If the euro goes down and there is a devaluation will irish deposits in Rabo be devalued as I am an Irish resident and not a Dutch National-similarly will euro deposits in National Irish Bank be davalued even though its a Danish Bank with Danish Kroner Guarantee 
If I open a German euro account with German address am I protected more from devaluation because it is German Euro sccount


----------



## pudds

Maybe I'm looking at this too simply... but if the euro is devalued..surely all euro held accounts will have to follow that devaluation regardless of what country their held in.


----------



## Modestus2416

*Deposits*

Should I now convert euro deposits into Norweigan Kroner or Canadian Dollars to avoid devaluation -I assume the conversion cost will in the long run be cheaper than just leaving the euro to be devalued


----------



## farmerette

Modestus2416 said:


> Should I now convert euro deposits into Norweigan Kroner or Canadian Dollars to avoid devaluation -I assume the conversion cost will in the long run be cheaper than just leaving the euro to be devalued


 
having savings in a rabbo direct account will not shield you from a devaluation were ireland to choose ( or be forced ) to leave the euro , same thing if you have your savings with nationwide uk or ulster bank


----------



## Troy McClure

If these banks are operating accounts in Ireland you may be protected by the government guarantee of thir Mother country but they are punts in the event of a Euro breakup.
Pudds the issue is Irelands 'new' currency would have to devalue over night due to our financial position. This includes Euro to punt deposits. Most other Eu countries are not in this position so they would not need to devalue.


----------



## Troy McClure

Rabo rep confirmed with me funds deposited with them here would revert to Irish currency in the event of Euro breakup.

== Short exercise 1 ==
Answer these questions about the forum thread on euro devaluation and Irish deposits:
(a) Which country's bank is National Irish Bank said to be?
(b) Into which two currencies does Modestus2416 consider converting euro deposits?
(c) What did the Rabo rep confirm to Troy McClure?
== Short exercise 2 ==
Continue the forum thread on euro devaluation and Irish deposits after its last post.
The lines that come after this text are not needed for this work.

== Dataset excerpt ==
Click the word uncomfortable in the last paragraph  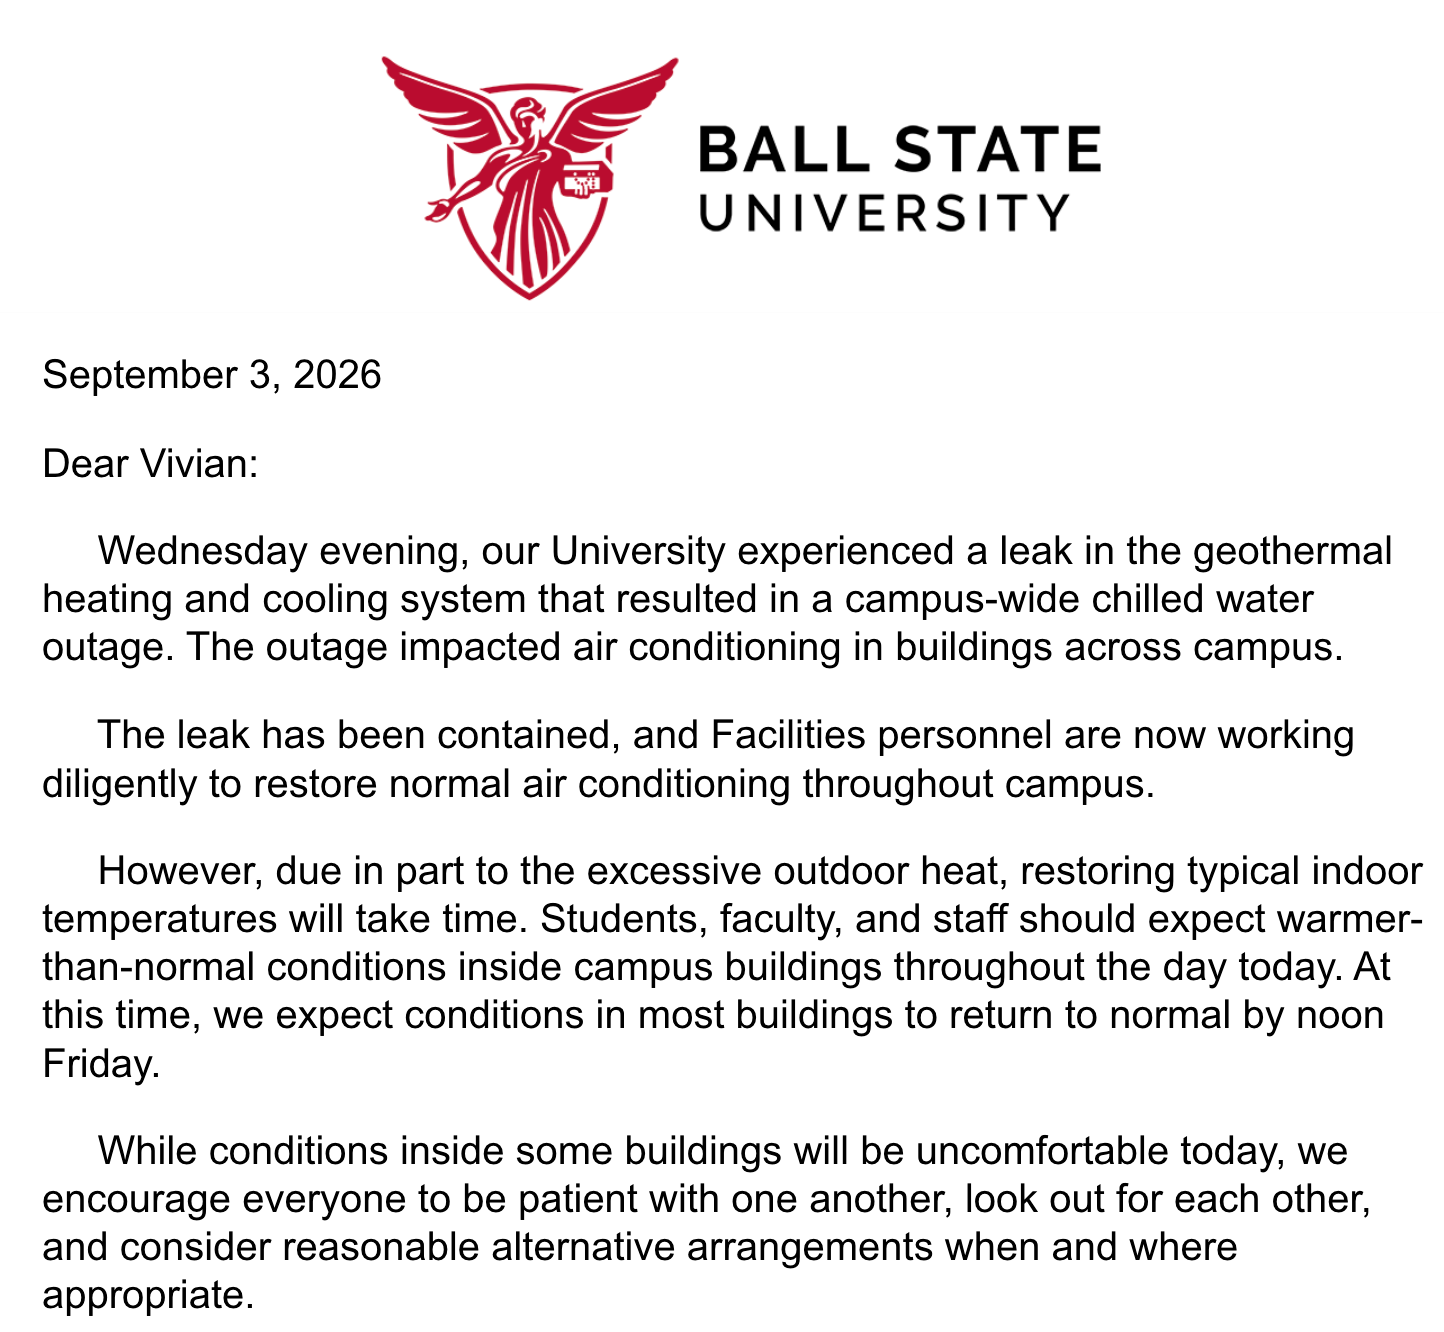point(1042,1151)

== Answer 1 ==
(a) It is said to be a Danish bank.
(b) Modestus2416 considers Norwegian kroner and Canadian dollars.
(c) The rep confirmed that funds deposited with Rabo in Ireland would revert to Irish currency in the event of a euro breakup.

== Answer 2 ==
----------



## ajapale

What happened in Argentina with dollar denominated accounts?

Corralito - Wikipedia




			
				wiki said:
			
		

> _*Corralito*_ (Spanish pronunciation: [koraˈlito]) was the informal name for the economic measures taken in Argentina at the end of 2001 by Minister of Economy Domingo Cavallo in order to stop a bank run, and which were fully in force for one year. The _corralito_ almost completely froze bank accounts and forbade withdrawals from U.S. dollar-denominated accounts.
> The Spanish word _corralito_ is the diminutive form of _corral_,  which means "corral, animal pen, enclosure"; the diminutive is used in  the sense of "small enclosure" and also "a child's playpen". This  expressive name alludes to the restrictions imposed by the measure.


----------



## Duke of Marmalade

[broken link removed] won't happen. But let's hypothecate. We are talking about a situation where the government announces at 12 midnight on a Bank holiday weekend that all Irish deposits and liabilities and contracts and pay arrangements and prices in shops etc. etc. currently denominated in euros should be interpreted as being in punts nua at a 1 for 1 translation but henceforth a punt nua will be worth 50c. So the question is would such a decree apply to Rabo/Ulster etc.? Why should the government extend it to these foreign banks? That is only harming its own citizens who are owed euros by these banks. But it is true that these deposits are subject to Irish law so if it was a blanket decree they would be caught.

Anyway this is all very silly, it is never going to happen. Not only is it hopelessly impractical (see above link), it doesn't actually help as it suddenly doubles all our foreign debt in relation to our economy, as we can't extend the decree to foreign jurisdictions. Especially our banks would still owe 170bn real euros to the ECB.

Of course the euro itself may well depreciate (not devalue as it is a floating currency) in which case all euro deposits would suffer the same depreciation.


----------



## manaboutdog

What about WHEN IF we realise we have no choice but to default at some point down the line? Wouldn't it make sense then to pull out and devalue?


----------



## onekeano

Troy McClure said:


> Rabo rep confirmed with me funds deposited with them here would revert to Irish currency in the event of Euro breakup.



I've been buying some Rabo funds since around August which have been doing ok - I presume that these funds would remain in euros even if I'm domociled in Ireland? ie. like buying shares in any stock market the share value would remain the same?

Roy


----------



## Brendan Burgess

Hi Keano

These would continue to be denominated in euro. But their value would depend on where the underlying assets are. For example, if you have a fund which invests in US shares, it would be a good protection against a depreciation of the euro.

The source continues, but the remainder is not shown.